The numbers \(x\) and \(y\) satisfy the following inequalities \[\begin{align*} 2x+3y &\le 23, \\ x+2 &\le 3y, \\ 3y+1 &\le 4x. \end{align*}\]

The largest possible value of \(x\) is

  1. \(6\),

  2. \(7\),

  3. \(8\),

  4. \(9\).

A graphical approach

First, we sketch the three lines \[\begin{align*} 2x+3y &= 23, \\ x+2 &= 3y\quad\text{and}\\ 3y+1 &=4x, \end{align*}\]

by rearranging them in the form \(y=mx+c\) first.

Then thinking about which side of each of the lines is satisfied by the inequalities, we see that the central triangular region is the one satisfied by all three inequalities.

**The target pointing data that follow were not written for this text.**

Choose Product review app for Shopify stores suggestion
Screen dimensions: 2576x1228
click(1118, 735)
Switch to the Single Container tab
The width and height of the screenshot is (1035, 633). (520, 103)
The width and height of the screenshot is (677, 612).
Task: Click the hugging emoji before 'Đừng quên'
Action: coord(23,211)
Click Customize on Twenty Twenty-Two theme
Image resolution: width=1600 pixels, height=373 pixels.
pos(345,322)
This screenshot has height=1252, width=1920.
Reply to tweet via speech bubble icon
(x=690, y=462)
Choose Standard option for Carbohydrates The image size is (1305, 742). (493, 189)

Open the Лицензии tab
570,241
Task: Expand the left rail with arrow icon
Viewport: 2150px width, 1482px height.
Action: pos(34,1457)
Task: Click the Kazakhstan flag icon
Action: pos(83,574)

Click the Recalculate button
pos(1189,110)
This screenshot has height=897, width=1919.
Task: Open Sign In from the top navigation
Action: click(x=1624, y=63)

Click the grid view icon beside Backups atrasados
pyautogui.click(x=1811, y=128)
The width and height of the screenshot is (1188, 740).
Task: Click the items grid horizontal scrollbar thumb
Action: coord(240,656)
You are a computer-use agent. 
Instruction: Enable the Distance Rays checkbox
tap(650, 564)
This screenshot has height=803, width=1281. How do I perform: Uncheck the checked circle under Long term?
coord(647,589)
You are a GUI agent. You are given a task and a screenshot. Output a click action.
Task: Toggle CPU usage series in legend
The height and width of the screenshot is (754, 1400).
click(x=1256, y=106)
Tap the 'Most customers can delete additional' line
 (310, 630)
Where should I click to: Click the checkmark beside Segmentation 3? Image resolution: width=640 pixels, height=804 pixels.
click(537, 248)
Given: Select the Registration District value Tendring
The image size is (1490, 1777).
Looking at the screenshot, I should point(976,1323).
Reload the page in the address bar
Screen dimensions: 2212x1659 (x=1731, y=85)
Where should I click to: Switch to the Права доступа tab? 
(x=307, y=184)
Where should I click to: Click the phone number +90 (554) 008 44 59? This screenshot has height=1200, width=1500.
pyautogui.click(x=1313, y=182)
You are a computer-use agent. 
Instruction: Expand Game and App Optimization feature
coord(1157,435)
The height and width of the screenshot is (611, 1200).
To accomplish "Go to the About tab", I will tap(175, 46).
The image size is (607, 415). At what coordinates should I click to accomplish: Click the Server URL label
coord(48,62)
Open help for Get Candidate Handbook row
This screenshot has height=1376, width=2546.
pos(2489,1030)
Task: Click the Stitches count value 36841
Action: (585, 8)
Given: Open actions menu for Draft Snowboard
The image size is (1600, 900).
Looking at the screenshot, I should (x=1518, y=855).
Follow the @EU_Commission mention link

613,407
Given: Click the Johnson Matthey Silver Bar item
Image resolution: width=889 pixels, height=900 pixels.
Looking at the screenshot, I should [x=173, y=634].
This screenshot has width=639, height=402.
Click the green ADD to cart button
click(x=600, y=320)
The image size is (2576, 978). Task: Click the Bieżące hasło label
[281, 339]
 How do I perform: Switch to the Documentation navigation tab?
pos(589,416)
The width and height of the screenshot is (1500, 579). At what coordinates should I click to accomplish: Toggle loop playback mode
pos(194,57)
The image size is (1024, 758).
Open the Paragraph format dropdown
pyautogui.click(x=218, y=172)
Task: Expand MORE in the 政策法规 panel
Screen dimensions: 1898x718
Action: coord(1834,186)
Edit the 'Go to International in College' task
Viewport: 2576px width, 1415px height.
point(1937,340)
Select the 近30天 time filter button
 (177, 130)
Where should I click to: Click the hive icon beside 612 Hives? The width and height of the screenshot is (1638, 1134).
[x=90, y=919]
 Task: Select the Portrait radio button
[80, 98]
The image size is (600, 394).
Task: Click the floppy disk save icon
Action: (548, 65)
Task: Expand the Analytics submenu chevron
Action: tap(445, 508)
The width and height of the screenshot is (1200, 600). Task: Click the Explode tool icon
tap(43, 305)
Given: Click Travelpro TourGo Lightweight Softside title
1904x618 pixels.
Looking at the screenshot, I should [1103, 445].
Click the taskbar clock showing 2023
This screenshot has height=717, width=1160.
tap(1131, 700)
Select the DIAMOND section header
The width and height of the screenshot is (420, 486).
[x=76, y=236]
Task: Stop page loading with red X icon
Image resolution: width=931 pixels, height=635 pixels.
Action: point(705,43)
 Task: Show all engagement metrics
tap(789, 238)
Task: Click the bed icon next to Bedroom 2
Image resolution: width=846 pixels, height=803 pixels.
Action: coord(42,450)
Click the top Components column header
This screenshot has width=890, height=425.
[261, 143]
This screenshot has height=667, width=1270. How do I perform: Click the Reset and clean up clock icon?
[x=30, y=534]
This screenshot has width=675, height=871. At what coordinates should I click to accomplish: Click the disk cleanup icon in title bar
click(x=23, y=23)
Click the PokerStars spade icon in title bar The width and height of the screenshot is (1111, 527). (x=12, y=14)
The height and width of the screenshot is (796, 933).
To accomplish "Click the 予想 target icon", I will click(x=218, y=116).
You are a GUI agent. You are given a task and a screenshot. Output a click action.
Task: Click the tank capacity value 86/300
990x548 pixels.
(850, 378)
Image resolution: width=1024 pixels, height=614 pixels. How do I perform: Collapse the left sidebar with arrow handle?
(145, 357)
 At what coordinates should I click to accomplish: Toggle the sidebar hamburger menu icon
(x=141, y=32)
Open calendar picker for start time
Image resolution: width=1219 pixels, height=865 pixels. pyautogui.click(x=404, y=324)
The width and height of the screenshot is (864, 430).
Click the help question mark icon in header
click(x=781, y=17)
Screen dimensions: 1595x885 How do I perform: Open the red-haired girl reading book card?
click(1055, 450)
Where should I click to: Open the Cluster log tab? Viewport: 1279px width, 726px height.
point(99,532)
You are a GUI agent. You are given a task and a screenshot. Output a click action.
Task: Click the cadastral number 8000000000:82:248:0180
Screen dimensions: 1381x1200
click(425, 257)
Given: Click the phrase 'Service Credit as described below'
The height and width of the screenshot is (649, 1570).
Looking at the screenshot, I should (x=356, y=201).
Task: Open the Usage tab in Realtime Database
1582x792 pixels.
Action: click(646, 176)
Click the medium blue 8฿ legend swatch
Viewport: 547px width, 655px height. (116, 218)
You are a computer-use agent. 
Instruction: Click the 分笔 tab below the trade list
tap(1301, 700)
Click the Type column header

Graph of the three lines, with the triangular region which they enclose central

We can see from the graph that the largest possible value of \(x\) is where the lines \(2x+3y=23\) and \(x+2=3y\) intersect, which is at the point \((7,3)\).

So the answer is (b).

An algebraic approach

We want to find the largest possible value of \(x\), so we aim to eliminate \(y\).

  • First attempt:

    The third inequality rearranges to give \(3y\le 4x-1\).

    We cannot substitute this into the first inequality, as the directions of the inequalities are not compatible.

    If we substitute it into the second inequality, though, we obtain \(x+2\le 4x-1\), so \(3x\ge3\), or \(x\ge1\), which is not so helpful.

  • Second attempt:

    The first inequality rearranges to give \(3y\le 23-2x\). Combining this with the second inequality gives \[x+2\le 3y\le 23-2x\] so \(3x\le 21\) or \(x\le7\).

    If \(x=7\), the second inequality gives \(9\le 3y\), so we could try \(y=3\). This pair of values satisfies all three inequalities, so the greatest possible value of \(x\) is \(7\), and the answer is (b).